START Extracted entries

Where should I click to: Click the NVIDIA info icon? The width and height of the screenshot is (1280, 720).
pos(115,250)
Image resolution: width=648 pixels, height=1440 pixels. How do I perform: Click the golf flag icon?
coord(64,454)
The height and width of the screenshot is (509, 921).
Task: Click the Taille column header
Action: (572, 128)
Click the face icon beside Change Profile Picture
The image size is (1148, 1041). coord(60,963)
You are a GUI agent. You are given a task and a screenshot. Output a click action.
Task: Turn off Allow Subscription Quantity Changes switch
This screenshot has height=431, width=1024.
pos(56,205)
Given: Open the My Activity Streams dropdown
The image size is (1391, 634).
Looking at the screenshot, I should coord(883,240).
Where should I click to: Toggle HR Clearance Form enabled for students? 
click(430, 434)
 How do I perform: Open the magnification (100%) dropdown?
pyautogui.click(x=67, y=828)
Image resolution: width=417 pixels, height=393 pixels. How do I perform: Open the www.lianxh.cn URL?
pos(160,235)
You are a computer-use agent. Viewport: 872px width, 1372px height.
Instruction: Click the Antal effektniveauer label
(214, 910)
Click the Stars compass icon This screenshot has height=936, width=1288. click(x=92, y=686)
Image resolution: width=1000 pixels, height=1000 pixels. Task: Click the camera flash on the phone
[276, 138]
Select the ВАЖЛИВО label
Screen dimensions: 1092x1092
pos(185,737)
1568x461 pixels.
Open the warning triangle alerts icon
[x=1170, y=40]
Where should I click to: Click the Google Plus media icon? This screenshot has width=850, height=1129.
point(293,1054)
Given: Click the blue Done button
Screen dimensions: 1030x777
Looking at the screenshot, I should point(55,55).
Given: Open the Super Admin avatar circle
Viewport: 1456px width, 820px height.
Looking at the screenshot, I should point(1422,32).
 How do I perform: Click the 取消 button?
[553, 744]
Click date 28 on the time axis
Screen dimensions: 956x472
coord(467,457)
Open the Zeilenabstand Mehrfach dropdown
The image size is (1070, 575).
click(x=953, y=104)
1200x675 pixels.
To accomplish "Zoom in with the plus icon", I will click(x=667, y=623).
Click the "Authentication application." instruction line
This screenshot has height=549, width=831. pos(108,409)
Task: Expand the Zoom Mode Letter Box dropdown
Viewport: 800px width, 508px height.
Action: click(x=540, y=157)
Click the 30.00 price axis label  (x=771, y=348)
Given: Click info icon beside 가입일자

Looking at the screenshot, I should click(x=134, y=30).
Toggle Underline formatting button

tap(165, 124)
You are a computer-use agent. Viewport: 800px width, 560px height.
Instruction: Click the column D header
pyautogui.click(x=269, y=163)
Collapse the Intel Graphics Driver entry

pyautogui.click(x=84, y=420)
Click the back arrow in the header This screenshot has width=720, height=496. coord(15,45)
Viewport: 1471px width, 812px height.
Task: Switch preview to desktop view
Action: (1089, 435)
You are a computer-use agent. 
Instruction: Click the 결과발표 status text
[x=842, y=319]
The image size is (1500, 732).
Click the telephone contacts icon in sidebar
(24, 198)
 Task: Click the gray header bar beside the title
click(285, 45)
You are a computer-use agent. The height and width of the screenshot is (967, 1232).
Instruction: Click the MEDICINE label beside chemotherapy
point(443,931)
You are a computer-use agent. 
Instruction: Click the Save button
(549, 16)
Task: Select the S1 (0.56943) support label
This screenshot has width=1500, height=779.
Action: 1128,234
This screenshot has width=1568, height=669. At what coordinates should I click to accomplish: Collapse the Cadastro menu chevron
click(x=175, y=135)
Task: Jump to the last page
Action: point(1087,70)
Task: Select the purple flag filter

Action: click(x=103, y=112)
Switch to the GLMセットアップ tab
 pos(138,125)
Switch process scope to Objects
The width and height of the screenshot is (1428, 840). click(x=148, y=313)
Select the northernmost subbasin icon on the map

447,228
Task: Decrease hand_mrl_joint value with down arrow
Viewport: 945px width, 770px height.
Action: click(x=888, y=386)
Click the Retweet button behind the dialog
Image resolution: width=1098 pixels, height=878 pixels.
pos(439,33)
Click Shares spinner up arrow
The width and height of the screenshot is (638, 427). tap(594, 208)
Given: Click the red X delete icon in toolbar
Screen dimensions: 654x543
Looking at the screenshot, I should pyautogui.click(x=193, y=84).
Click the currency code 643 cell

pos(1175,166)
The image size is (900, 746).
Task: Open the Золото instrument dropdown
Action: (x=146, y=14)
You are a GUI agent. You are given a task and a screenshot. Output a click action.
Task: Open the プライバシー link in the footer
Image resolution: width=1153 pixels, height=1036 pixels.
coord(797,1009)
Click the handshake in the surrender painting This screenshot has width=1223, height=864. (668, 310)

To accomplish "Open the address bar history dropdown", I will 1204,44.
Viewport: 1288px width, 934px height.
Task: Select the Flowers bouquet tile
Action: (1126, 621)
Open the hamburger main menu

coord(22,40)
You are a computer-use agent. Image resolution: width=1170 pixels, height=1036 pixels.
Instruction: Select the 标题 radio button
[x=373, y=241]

END Extracted entries

● **Action item**: Check each line of the entries, and copy the ones that contain "axis".

● **Your response**:
Click date 28 on the time axis
Click the 30.00 price axis label  (x=771, y=348)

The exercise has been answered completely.